The change is not going to come from the top; oligarchical, profit-driven (.vs. values-driven) operations will not do the changing for us.
If your core values include a viable biosphere, it might be time to look for or build some alternative products.
People are doing exactly that, as you’re reading this. It’s not that big a leap anymore.
Unforeseen developments in global grain trade include the unexpected recovery of Russian wheat production and exports from net importer to worlds leading wheat exporter, India’s rise and fall as wheat exporter, and Brazil’s safrina corn or 2nd crop increasing supply. Degradation of production lands remains problematic as do animal protein diets, animal “flu” of any kind, and of course the politics of food. Supply chains seem vulnerable, weather and climate uncertain, and genome of grains set for exploitation.
**High-yielding crop varieties associated with the Green Revolution and genetically modified crops have, for instance, substantially increased agricultural production without any expansion of cropland, on balance leading to better outcomes for both the environment and the poor (Gollin et al. 2021, Hansen and Wingender 2023b). Further investments in such innovations should have a high priority for both humanitarians and environmentalists.**
Or, we could have less humans instead of “genetically modifying” the ones we have by spraying chemicals all over the entire world and driving to extinction the species that depend on the habitat.
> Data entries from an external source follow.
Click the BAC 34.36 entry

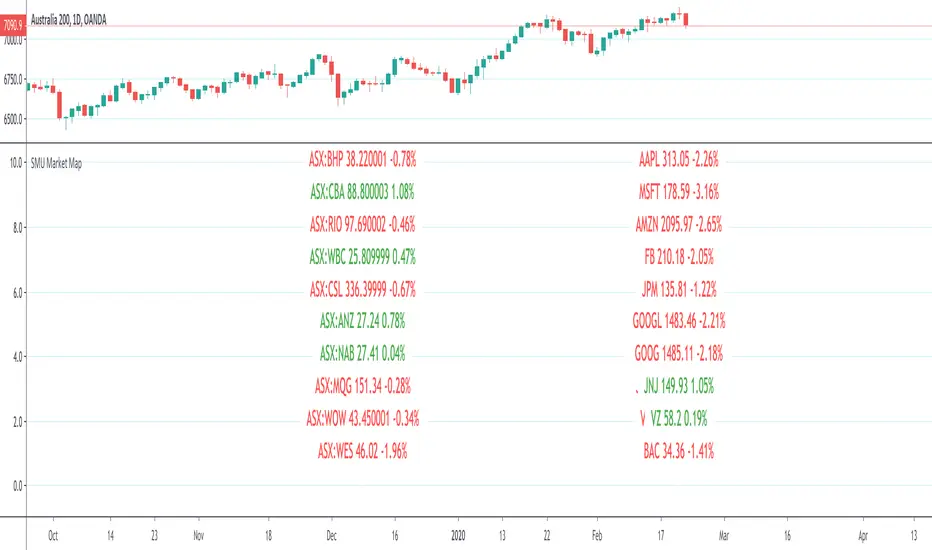click(x=685, y=451)
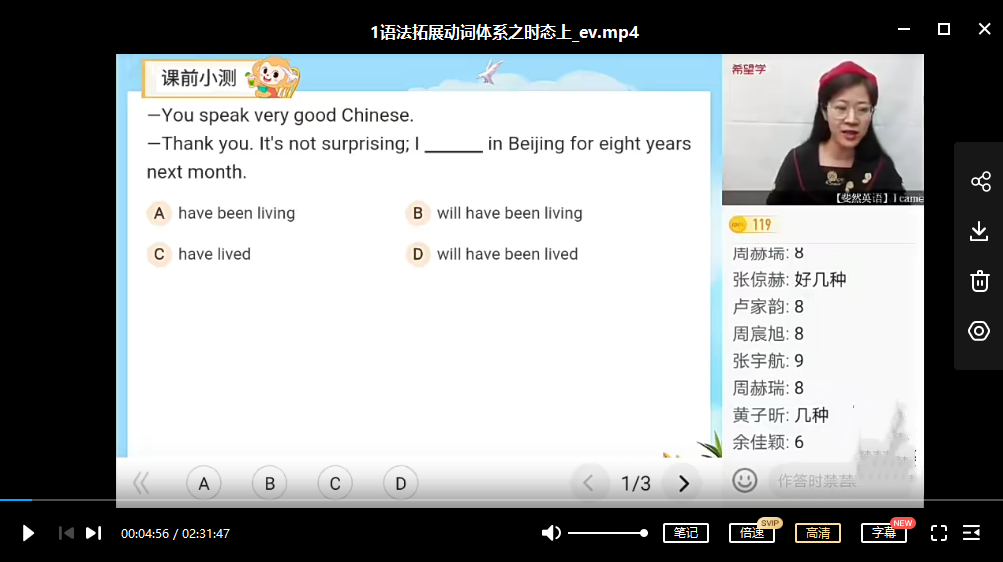Click the share icon in side panel

980,181
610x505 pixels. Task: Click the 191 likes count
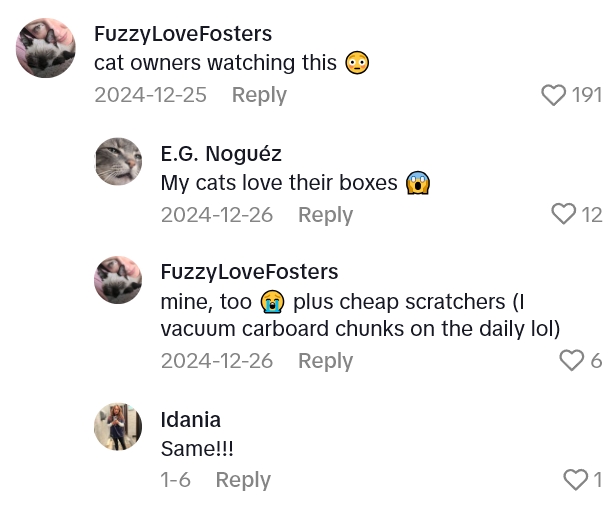point(586,95)
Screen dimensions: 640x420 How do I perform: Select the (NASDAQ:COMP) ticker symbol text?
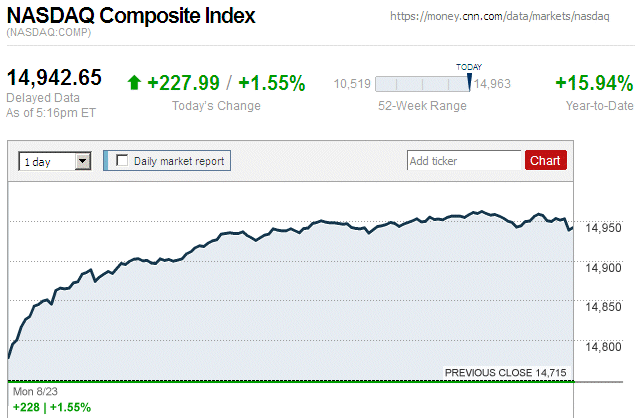pyautogui.click(x=50, y=35)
But, I’m guessing the article was written by “orthodox” economists, which, consider the source:
https://theintercept.com/2023/10/29/william-nordhaus-climate-economics/
I had seen somewhere a list that China was dominating and growing rapidly in agricultural production of a wide range of categories – having trouble finding, but China is 33% of tomato production.
https://en.wikipedia.org/wiki/List_of_countries_by_tomato_production
and something like 87% of the global spinach production.
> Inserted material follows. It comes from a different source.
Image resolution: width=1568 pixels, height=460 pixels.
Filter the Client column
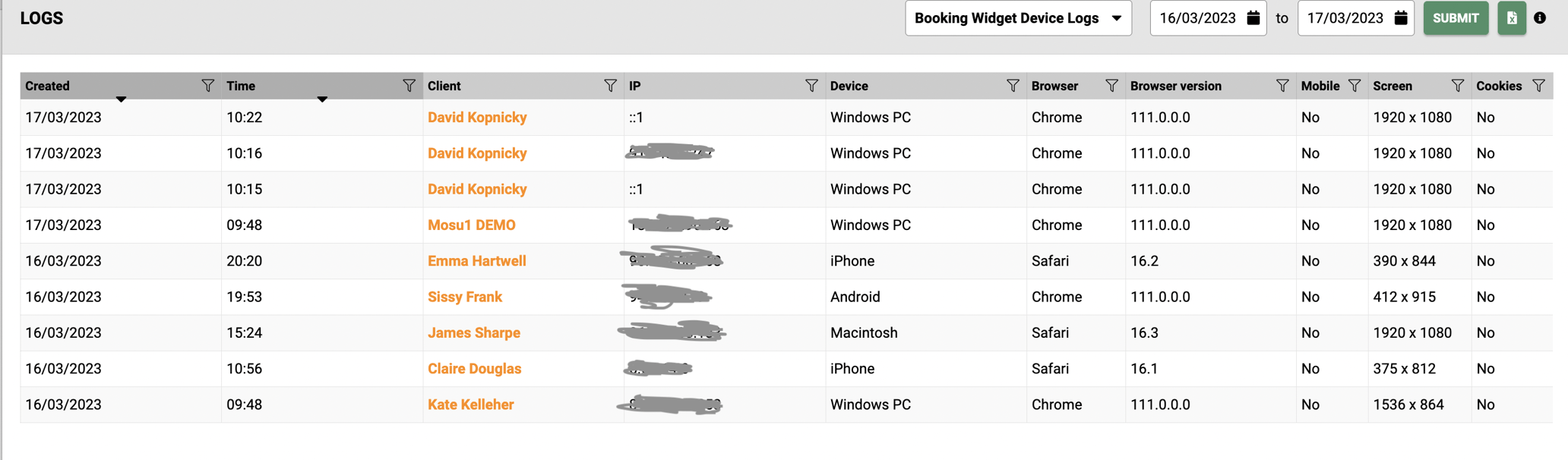point(610,86)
There are lots of videos like this:
https://www.youtube.com/watch?v=Y5ESBDJ1UqE
on China’s high-tech investment in high-value, intensive agricultural production (leveraging access to high-tech, low-cost manufacturing), IMO indicates the global agricultural industry will evolve along similar trends as with Chinese manufactured products. Focusing on Pig feed is missing the forest for the trees.
** Note, I have a microfarm where we produce all our veggie needs and give away to neighbors (S. California) from ~650 sq feet. We use many time, labor-saving, and efficiency-improving products from China, which are way way cheaper in China (or if ordered in bulk directly allowing for long lead times) than from US Ag suppliers.
Side note: Our food waste virtually all goes to our chickens.
Nice work, ISL; we’re following parallel paths.
I expect China to become a world leader in local-loop production methods, which enable the waste re-use, soil-building (nutrient cycling), distributed, low-density greenhouse and high-tunnel based food production .. especially where the soil and climate don’t support conventional (outdoors, year-round) production. The energy for these systems can readily be supplied by wind and solar renewables.
China might be wondering if it’s still a good idea to empty the countryside, concentrate workers in cities, and then import a lot of food to feed them. Might be better to move the work to the countryside, and do more distributed mfg’g. Like mfg’r all those labor-saving and environmental control tools (easy to mfg’r) in regional or even local facilities near where the people used to live, and might yet return to.
It’s also possible to manufacture high-thermal-efficiency building materials on a distributed basis, often using indigenous materials. Buildings fritter away about the same amount of energy as our current internal combustion engines do here in the U.S.
It’s not like we can’t do this; the technology and materials are already more than sufficiently developed and available.
This is why China has become such a big problem with unregulated / illegal overfishing worldwide.